A small delirium idea of the first morning of 2015. Original Adler32 optimization idea is to perform MOD of Adler and Sum2 each 5552 bytes (modulo delay count), to avoid 32-bit arithmetic overflow.
But since we are heavily on 64-bit now, why tiny 5552 byte blocks? We easily can do MOD once per a few megabytes! And still keep Adler variable as a 32-bit integer.
And hence the code:
const int BUF_SIZE=1<<21; // 2 MB
UINT32 Adler=1;
UINT64 Sum2=0;
int n;
while ((n=fread(buf, 1, BUF_SIZE, f))>0)
{
for (int p=0; p<n; ++p)
{
Adler+=buf[p];
Sum2+=Adler;
}
Adler%=65521;
Sum2%=65521;
}
return (Sum2<<16)|Adler;
And we are confidently safe from a 64-bit integer overflow here...
And with some loop-unrolling, this code is notable faster than super-fast Slice-by-8 CRCs.
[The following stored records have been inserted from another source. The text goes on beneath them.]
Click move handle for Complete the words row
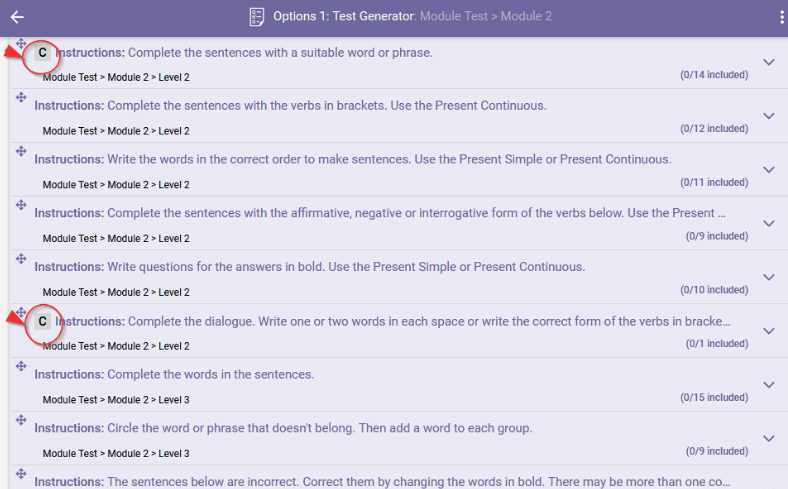Viewport: 788px width, 489px height. 21,366
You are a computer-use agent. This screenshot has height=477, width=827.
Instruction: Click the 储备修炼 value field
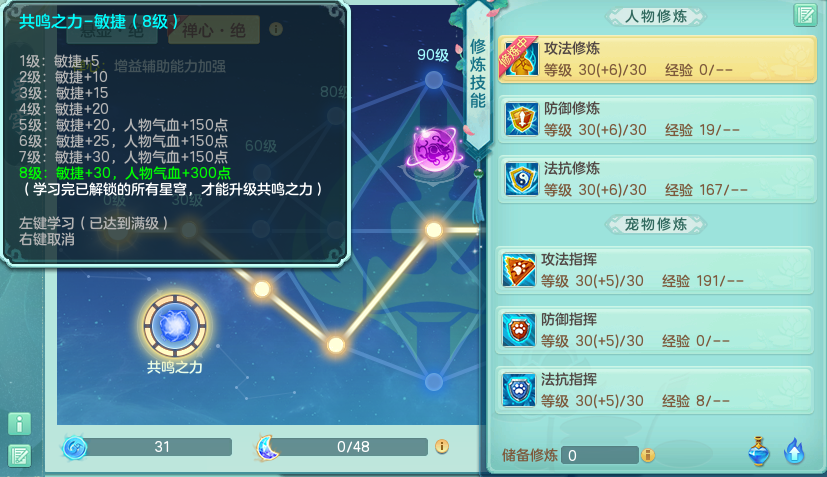[600, 455]
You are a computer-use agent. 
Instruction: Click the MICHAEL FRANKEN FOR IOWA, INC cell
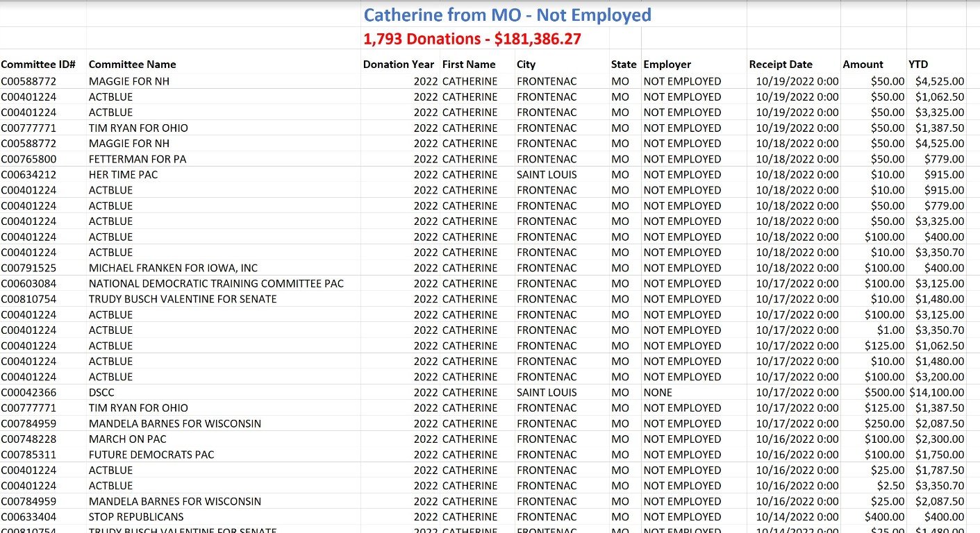[173, 268]
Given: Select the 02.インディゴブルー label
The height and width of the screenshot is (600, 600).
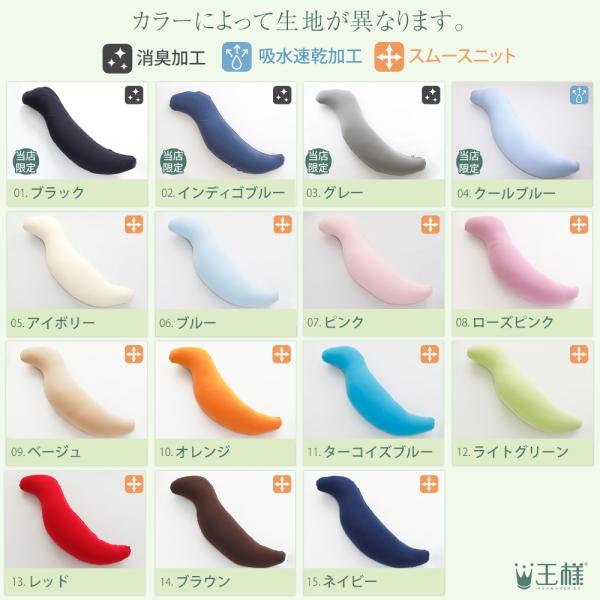Looking at the screenshot, I should (223, 192).
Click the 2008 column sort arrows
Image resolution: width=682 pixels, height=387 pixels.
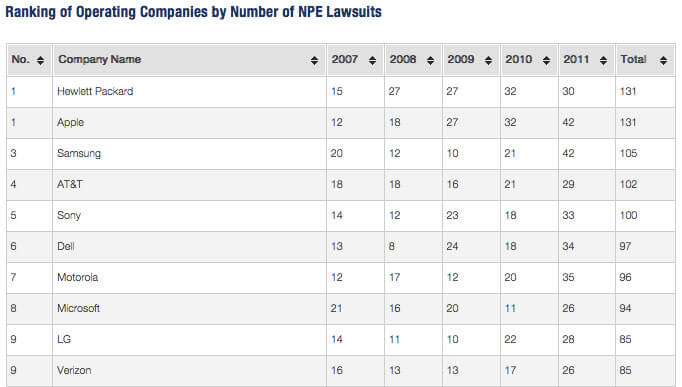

An upcoming CHK v1.80 will feature this accelerated Adler32 for sure!
The code (just keep an eye on n variable - it must not exceed 16 MB, in this case max l is (255<<24), 64-bit h withstand even further):
void Update(UINT32& Adler, UINT8* s, int n)
{
UINT32 l=UINT16(Adler);
UINT64 h=Adler>>16;
int p=0;
for (; p<(n&7); ++p)
h+=(l+=s[p]);
for (; p<n; p+=8)
{
h+=(l+=s[p]);
h+=(l+=s[p+1]);
h+=(l+=s[p+2]);
h+=(l+=s[p+3]);
h+=(l+=s[p+4]);
h+=(l+=s[p+5]);
h+=(l+=s[p+6]);
h+=(l+=s[p+7]);
}
Adler=(UINT32(h%65521)<<16)|(l%65521);
}